§ **Texte fourni**
____
Le Prof. Carlos De Backer a abordé dans une opinion parue dans Data News le débat qui vient à nouveau de se manifester à propos de l’utilisation des logiciels open source dans l’enseignement, les pouvoirs publics et les entreprises. Il conclut que c’est la qualité des logiciels qui doit primer, et que le débat en question est inutile, car les deux types de software ont acquis leur droit à l’existence et sont complémentaires.

Cette conclusion ne correspond cependant pas à la réalité. Sur certains points, De Backer fait preuve de laxisme et ce tant au niveau de la présentation caricaturale des prises de position des adeptes de l’open source qu’en ce qui concerne l’image qu’il donne de la place que prend actuellement le software à code ouvert chez l’utilisateur moyen.

Une comparaison objective Le Prof. De Backer recourt à deux subterfuges. D’abord, il présente les adeptes comme des idéologues qui mentent et qui ne prennent en compte dans les discussions que le prix d’achat immédiat. Ensuite, il les accuse de vouloir contraindre l’utilisation des logiciels open source dans l’enseignement. “Les études comparatives des différents produits concurrents ne prennent généralement pas en compte les frais d’achat et d’installation des produits open source (parfois sans manuel) ainsi que les coûts liés à la formation et à l’assistance des utilisateurs”, écrit De Backer.

La réalité, c’est que dans des récentes questions adressées au ministre flamand de l’enseignement Pascal Smet et au ministre flamand des affaires administratives Geert Bourgeois, je les ai invités à réaliser précisément une telle étude approfondie. En outre, des adeptes comme moi témoignent qu’à qualité identique et à coût d’utilisation semblable ou inférieur, il est préférable d’utiliser les logiciels open source et/ou libres.

Les frais de formation et de conversion allégués par De Backer n’ont absolument rien de gigantesque, à en croire les coordinateurs ICT et le personnel formateur des écoles moyennes St. Guido d’Anderlecht et St. Godelieve de Lennik. Tel est aussi l’avis du chef de projet de l’OVAM, l’entreprise flamande des déchets qui a adopté Open Office en 2005 déjà. Les exemples ne manquent pas de conversions réussies d’institutions qui, par de simples interventions IT, ont réussi à améliorer le travail de leur personnel et ont pu en même temps réduire sensiblement les coûts d’utilisation.
____
§ **Segment de données**
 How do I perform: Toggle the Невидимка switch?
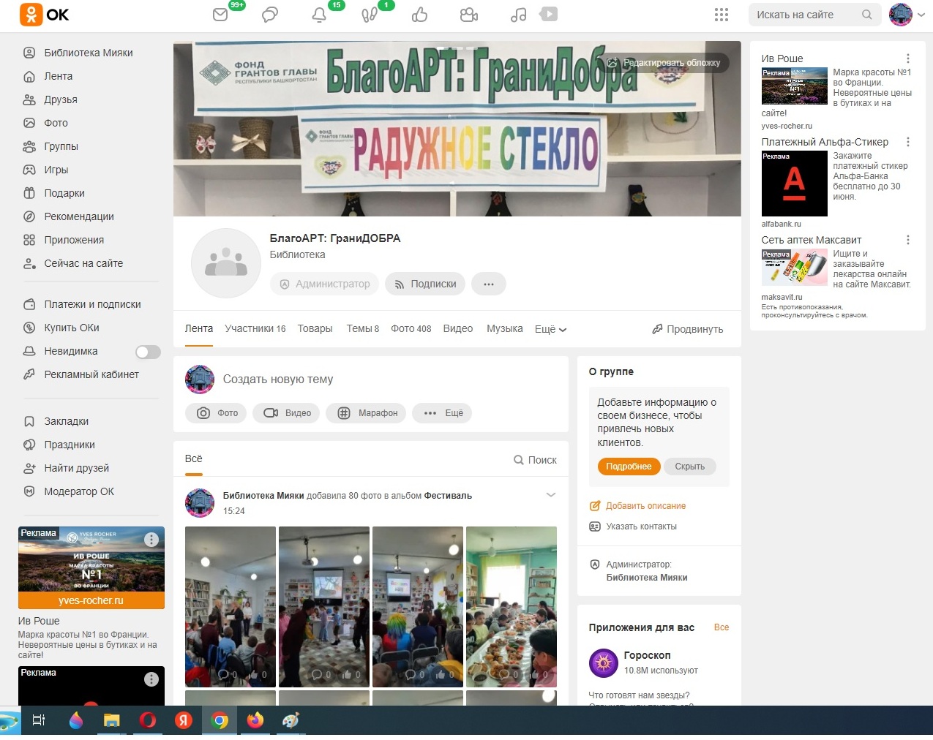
____
§ **Objectif de l'exercice**
Relevez toutes les personnes désignées par leur nom dans le texte sur les logiciels open source. Appuyez-vous uniquement sur le texte fourni.

§ **Réponse attendue**
Carlos De Backer, Pascal Smet, Geert Bourgeois